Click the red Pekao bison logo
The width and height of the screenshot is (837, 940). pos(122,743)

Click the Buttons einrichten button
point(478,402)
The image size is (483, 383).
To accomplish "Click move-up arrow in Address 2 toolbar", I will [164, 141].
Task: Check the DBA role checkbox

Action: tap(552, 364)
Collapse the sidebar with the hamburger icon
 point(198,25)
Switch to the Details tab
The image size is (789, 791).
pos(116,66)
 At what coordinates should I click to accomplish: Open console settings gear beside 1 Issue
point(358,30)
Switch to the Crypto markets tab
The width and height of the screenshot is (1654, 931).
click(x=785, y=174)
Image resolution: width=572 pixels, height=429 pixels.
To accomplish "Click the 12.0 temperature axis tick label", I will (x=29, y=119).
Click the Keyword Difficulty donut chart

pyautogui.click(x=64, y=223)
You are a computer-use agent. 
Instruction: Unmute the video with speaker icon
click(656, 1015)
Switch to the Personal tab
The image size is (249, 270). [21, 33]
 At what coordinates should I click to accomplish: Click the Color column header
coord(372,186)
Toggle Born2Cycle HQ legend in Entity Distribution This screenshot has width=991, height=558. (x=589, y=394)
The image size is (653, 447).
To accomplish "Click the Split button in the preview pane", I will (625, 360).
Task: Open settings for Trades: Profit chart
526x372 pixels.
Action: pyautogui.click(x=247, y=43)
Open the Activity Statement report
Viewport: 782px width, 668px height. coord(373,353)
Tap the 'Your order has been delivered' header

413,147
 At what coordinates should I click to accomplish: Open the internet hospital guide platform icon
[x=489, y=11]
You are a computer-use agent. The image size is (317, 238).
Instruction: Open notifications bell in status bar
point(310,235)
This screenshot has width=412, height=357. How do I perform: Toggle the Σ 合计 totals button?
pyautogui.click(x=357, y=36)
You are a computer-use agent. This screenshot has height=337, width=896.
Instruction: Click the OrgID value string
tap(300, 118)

§ **Instructions to follow**
Can you convert the entries above into a Markdown table with the columns Row and Line, giving each non-blank line its own numbered row and leaving out blank lines?

§ **Answer to this exercise**
| Row | Line |
|---|---|
| 1 | Click the red Pekao bison logo |
| 2 | The width and height of the screenshot is (837, 940). pos(122,743) |
| 3 | Click the Buttons einrichten button |
| 4 | point(478,402) |
| 5 | The image size is (483, 383). |
| 6 | To accomplish "Click move-up arrow in Address 2 toolbar", I will [164, 141]. |
| 7 | Task: Check the DBA role checkbox |
| 8 | Action: tap(552, 364) |
| 9 | Collapse the sidebar with the hamburger icon |
| 10 |  point(198,25) |
| 11 | Switch to the Details tab |
| 12 | The image size is (789, 791). |
| 13 | pos(116,66) |
| 14 |  At what coordinates should I click to accomplish: Open console settings gear beside 1 Issue |
| 15 | point(358,30) |
| 16 | Switch to the Crypto markets tab |
| 17 | The width and height of the screenshot is (1654, 931). |
| 18 | click(x=785, y=174) |
| 19 | Image resolution: width=572 pixels, height=429 pixels. |
| 20 | To accomplish "Click the 12.0 temperature axis tick label", I will (x=29, y=119). |
| 21 | Click the Keyword Difficulty donut chart |
| 22 | pyautogui.click(x=64, y=223) |
| 23 | You are a computer-use agent.  |
| 24 | Instruction: Unmute the video with speaker icon |
| 25 | click(656, 1015) |
| 26 | Switch to the Personal tab |
| 27 | The image size is (249, 270). [21, 33] |
| 28 |  At what coordinates should I click to accomplish: Click the Color column header |
| 29 | coord(372,186) |
| 30 | Toggle Born2Cycle HQ legend in Entity Distribution This screenshot has width=991, height=558. (x=589, y=394) |
| 31 | The image size is (653, 447). |
| 32 | To accomplish "Click the Split button in the preview pane", I will (625, 360). |
| 33 | Task: Open settings for Trades: Profit chart |
| 34 | 526x372 pixels. |
| 35 | Action: pyautogui.click(x=247, y=43) |
| 36 | Open the Activity Statement report |
| 37 | Viewport: 782px width, 668px height. coord(373,353) |
| 38 | Tap the 'Your order has been delivered' header |
| 39 | 413,147 |
| 40 |  At what coordinates should I click to accomplish: Open the internet hospital guide platform icon |
| 41 | [x=489, y=11] |
| 42 | You are a computer-use agent. The image size is (317, 238). |
| 43 | Instruction: Open notifications bell in status bar |
| 44 | point(310,235) |
| 45 | This screenshot has width=412, height=357. How do I perform: Toggle the Σ 合计 totals button? |
| 46 | pyautogui.click(x=357, y=36) |
| 47 | You are a computer-use agent. This screenshot has height=337, width=896. |
| 48 | Instruction: Click the OrgID value string |
| 49 | tap(300, 118) |